*PROBLEM STATEMENT*: Among the entries below, one line contains "[Facebook] (49, 10)" and another contains "Filter (201, 162)". Transcribe those two lines and every line between them, exactly.

=== TASK INPUT ===

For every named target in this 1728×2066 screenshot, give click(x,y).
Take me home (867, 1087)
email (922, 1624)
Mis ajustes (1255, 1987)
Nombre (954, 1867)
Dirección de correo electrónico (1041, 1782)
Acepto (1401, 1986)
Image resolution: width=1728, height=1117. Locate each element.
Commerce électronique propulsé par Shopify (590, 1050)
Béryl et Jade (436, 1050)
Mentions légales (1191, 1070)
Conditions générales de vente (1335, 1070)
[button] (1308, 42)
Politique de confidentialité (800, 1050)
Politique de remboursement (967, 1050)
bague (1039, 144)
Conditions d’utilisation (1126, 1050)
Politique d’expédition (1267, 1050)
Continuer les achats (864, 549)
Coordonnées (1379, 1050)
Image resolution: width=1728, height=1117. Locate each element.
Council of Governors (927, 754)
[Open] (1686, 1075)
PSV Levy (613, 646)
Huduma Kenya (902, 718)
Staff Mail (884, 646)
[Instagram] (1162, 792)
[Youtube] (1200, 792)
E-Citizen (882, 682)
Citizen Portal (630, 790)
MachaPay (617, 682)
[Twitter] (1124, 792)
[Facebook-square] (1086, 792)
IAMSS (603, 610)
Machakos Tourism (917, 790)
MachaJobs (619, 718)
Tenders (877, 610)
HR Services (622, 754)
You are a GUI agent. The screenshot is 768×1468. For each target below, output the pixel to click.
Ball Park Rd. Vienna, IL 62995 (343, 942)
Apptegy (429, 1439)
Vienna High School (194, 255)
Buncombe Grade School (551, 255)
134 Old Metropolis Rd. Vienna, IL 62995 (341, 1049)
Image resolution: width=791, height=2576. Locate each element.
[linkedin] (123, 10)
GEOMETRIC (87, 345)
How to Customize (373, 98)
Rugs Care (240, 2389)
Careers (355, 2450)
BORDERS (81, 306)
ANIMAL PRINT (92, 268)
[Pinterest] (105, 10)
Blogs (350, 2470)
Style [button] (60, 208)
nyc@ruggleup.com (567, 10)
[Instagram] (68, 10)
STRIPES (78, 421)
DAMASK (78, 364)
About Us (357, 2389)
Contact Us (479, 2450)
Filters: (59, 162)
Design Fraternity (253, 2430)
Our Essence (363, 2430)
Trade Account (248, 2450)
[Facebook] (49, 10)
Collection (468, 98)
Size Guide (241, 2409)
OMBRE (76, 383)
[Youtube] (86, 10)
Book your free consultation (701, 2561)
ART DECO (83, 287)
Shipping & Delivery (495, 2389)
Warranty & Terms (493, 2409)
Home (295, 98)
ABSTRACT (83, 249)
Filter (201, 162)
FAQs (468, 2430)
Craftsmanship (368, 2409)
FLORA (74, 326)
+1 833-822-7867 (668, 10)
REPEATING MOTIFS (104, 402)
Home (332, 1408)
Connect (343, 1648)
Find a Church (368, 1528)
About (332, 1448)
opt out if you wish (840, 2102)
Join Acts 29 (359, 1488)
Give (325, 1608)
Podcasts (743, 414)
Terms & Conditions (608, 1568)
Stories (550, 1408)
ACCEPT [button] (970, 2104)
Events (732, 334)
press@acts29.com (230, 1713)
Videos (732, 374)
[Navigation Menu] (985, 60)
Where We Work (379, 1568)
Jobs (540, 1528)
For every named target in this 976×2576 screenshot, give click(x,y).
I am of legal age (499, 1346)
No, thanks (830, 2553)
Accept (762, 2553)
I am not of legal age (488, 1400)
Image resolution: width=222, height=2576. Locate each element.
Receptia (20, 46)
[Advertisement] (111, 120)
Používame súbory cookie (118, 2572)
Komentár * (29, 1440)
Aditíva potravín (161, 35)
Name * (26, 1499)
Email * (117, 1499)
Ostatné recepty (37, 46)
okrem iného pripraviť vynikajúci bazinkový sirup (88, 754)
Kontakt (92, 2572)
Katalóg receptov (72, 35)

===

*RESPONSE*:
[Facebook] (49, 10)
Collection (468, 98)
Size Guide (241, 2409)
OMBRE (76, 383)
[Youtube] (86, 10)
Book your free consultation (701, 2561)
ART DECO (83, 287)
Shipping & Delivery (495, 2389)
Warranty & Terms (493, 2409)
Home (295, 98)
ABSTRACT (83, 249)
Filter (201, 162)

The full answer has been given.